I'm considering B&W MT50 5.1 speakers.
Should I replace the ASW10 subwoofer with Polk Audio PSW125?

Are there any equivalent speakers that I should consider? I didn't pretty much like KEF KHC3005SE. It's stereo performance was sub-par.


----------



## tonyvdb (Sep 5, 2007)

Hi, Welcome aboard the Shack!

A little more info will be needed in order to help you. Where are you located, what is your budget and how big is your room?


----------



## drdoan (Aug 30, 2006)

Welcome to the Forum. Have fun.
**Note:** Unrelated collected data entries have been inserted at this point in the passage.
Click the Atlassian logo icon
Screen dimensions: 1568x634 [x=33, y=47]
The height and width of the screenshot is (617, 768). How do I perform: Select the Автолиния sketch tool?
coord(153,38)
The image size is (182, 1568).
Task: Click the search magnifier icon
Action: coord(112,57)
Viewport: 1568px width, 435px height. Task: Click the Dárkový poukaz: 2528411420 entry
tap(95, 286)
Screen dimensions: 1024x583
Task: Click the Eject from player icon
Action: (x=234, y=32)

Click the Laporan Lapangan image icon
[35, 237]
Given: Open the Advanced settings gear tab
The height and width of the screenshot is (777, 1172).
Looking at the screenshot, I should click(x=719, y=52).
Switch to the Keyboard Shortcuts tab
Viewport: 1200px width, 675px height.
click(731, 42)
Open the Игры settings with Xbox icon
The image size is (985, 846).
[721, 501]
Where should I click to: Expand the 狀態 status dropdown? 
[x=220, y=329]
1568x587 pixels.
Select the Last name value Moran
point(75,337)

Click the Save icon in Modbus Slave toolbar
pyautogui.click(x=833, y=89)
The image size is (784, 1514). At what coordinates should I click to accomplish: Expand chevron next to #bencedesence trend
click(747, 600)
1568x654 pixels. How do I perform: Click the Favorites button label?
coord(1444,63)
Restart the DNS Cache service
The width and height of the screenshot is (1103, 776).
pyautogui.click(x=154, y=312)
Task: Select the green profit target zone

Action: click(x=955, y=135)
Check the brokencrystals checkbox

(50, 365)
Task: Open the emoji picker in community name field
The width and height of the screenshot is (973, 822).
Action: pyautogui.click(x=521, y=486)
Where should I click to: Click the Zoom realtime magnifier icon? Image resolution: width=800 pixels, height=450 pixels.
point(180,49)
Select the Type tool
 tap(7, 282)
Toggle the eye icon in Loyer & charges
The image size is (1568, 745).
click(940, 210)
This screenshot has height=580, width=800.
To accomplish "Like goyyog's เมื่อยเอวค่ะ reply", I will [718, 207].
Dennis


----------



## mksg (Apr 18, 2012)

I'm in Singapore.
My budget is USD 1800-2000 for speakers + sub-woofer.
My living room is rectangular 20ft X 15ft (width > length)



tonyvdb said:


> Hi, Welcome aboard the Shack!
> 
> A little more info will be needed in order to help you. Where are you located, what is your budget and how big is your room?


----------



## tonyvdb (Sep 5, 2007)

Given your in Singapore can you get Klipsch? you will need efficient speakers in a room that size and the Klipsch design is perfect for that use.


----------



## mksg (Apr 18, 2012)

Klipsch Quintet IV series?
They do have it here, but don't have a display set that I could audition


----------



## tonyvdb (Sep 5, 2007)

Thats my recommendation, Their "Reference" series is also very good.


----------



## zieglj01 (Jun 20, 2011)

I would still aim for bigger speakers - however if you go small and like music,
Check and see if Focal is in your area.
Focal Sib
http://www.focal.com/en/home-audio-loudspeakers/hifi-speakers/design-compact-speakers/sib.php

For a sub replacement, I would aim higher than Polk.


----------



## mksg (Apr 18, 2012)

Bought this

Onkyo NR609
Klipsch Quintet IV
Polk Audio DSW660i

Polk Audio was the most expensive component and it's worth the price.
The audio is rich in Bass, without the ugly boominess.


----------



## jackfish (Dec 27, 2006)

The Klipsch Quintet IV is an underperforming system, particularly for a room that size. You should have been steered away from the Quintet and toward the Reference line.


----------



## Jungle Jack (Jul 28, 2009)

Hello,
Welcome to HTS. I too am somewhat concerned about the Room Size in regards to using quite small Speakers. I would imagine the prices are much higher in Singapore than in the US. Same goes for choices in respect to brands. Regardless, I hope it works out well for you.
Cheers,
JJ


----------



## kenbola (Jan 24, 2012)

ps- if you can, plug in an ethernet cable to the back of the 609 and use the NET input. You will be pleased.
Even better, if you have an ipod/ipad, install the Onkyo app and you will REALLY enjoy using this app as a remote. The 609 is a nice unit, I have one myself.


----------